Objectives
To evaluate whether objectively-measured sleep characteristics are associated with mortality risk independent of inflammatory burden and comorbidity.
Methods
The MrOS Sleep Study (conducted in 2003-2005) included community-dwelling older men (n=2531; average age of 76.3 (5.5 s.d.)). Sleep measures from in-home polysomnography and wrist actigraphy and assessments of serum inflammatory markers levels (C-reactive protein (CRP), interleukin-6 (IL-6), tumor necrosis factor-α (TNF-α), tumor necrosis factor-α soluble receptor II (sTNF-RII) and interferon–γ (IFN-γ)) were obtained. Vital status was ascertained over an average follow-up of 7.4 (1.9 s.d.) years.
Results
Three of the seven main sleep measures examined were independently associated with greater inflammatory burden. Mortality risk associated with prolonged (≥10% total sleep time) blood oxygen desaturation and short (<5 hours) sleep duration was attenuated to non-significance after adjusting for inflammatory burden or medical burden/lifestyle factors.
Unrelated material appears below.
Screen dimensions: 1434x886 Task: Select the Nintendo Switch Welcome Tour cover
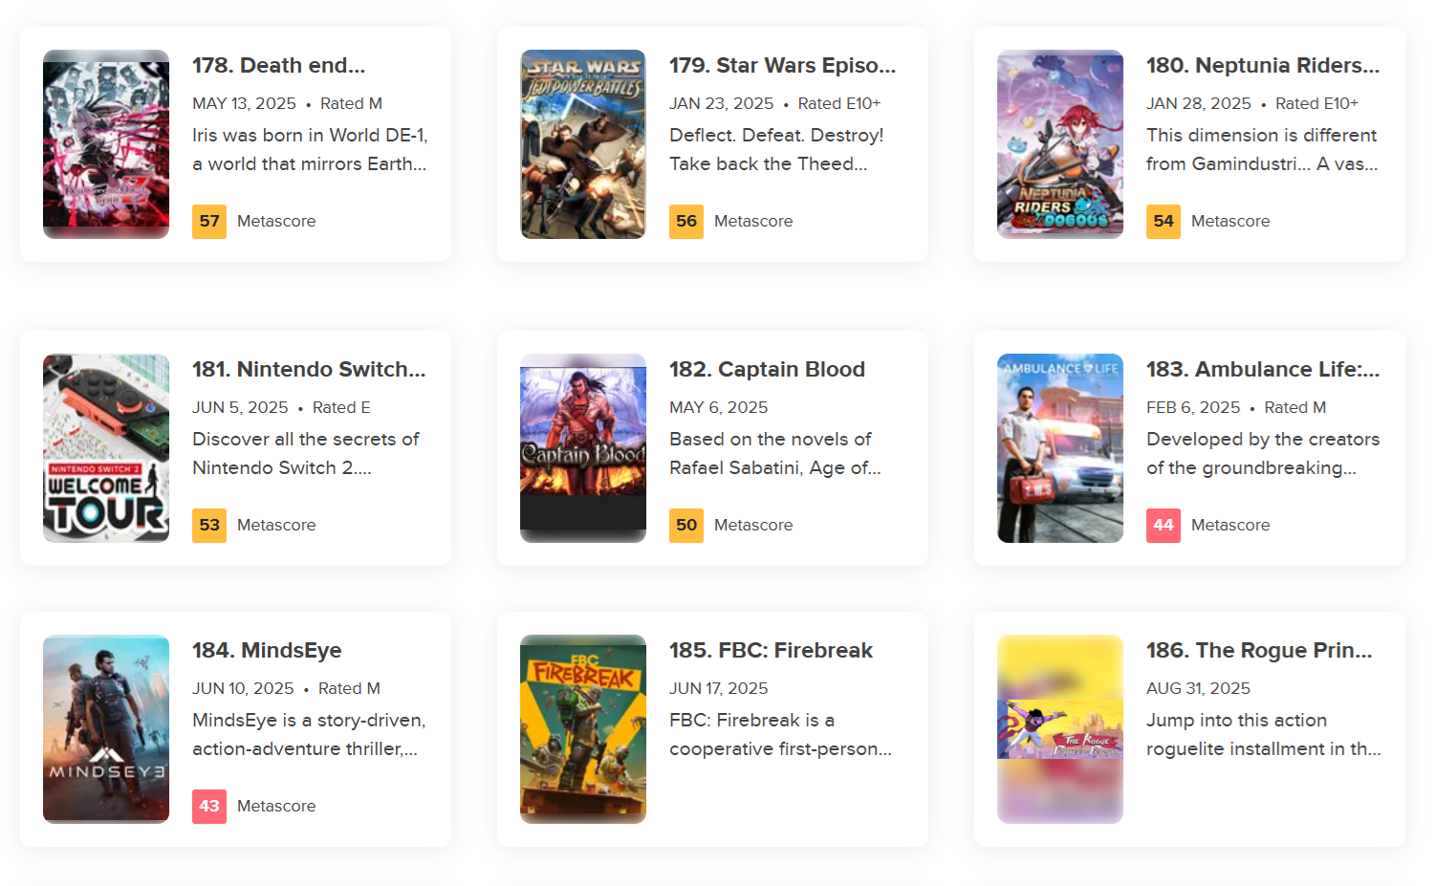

Severe blood oxygen desaturation (adjusted hazard ratio (aHR)=1.57, 95% confidence interval (CI): 1.11-2.22), sleep fragmentation (aHR=1.32, 95% CI: 1.12-1.57), and a lower percentage of sleep in rapid eye movement (REM; aHR per s.d.=0.90, 95% CI: 0.93-0.97) were independently associated with mortality.
Conclusions
Short sleep duration and prolonged blood oxygen desaturation were independently associated with inflammatory burden, which attenuated associations between these sleep characteristics and mortality. Medical and lifestyle factors also substantially attenuated most sleep-mortality associations, suggesting complex relations between sleep, inflammation, and disease. Sleep fragmentation, severe blood oxygen desaturation, and the percentage of sleep time in REM were independently related to mortality risk. Future studies with repeated measures of mediators/confounds will be necessary to achieve a mechanistic understanding of sleep-related mortality risk.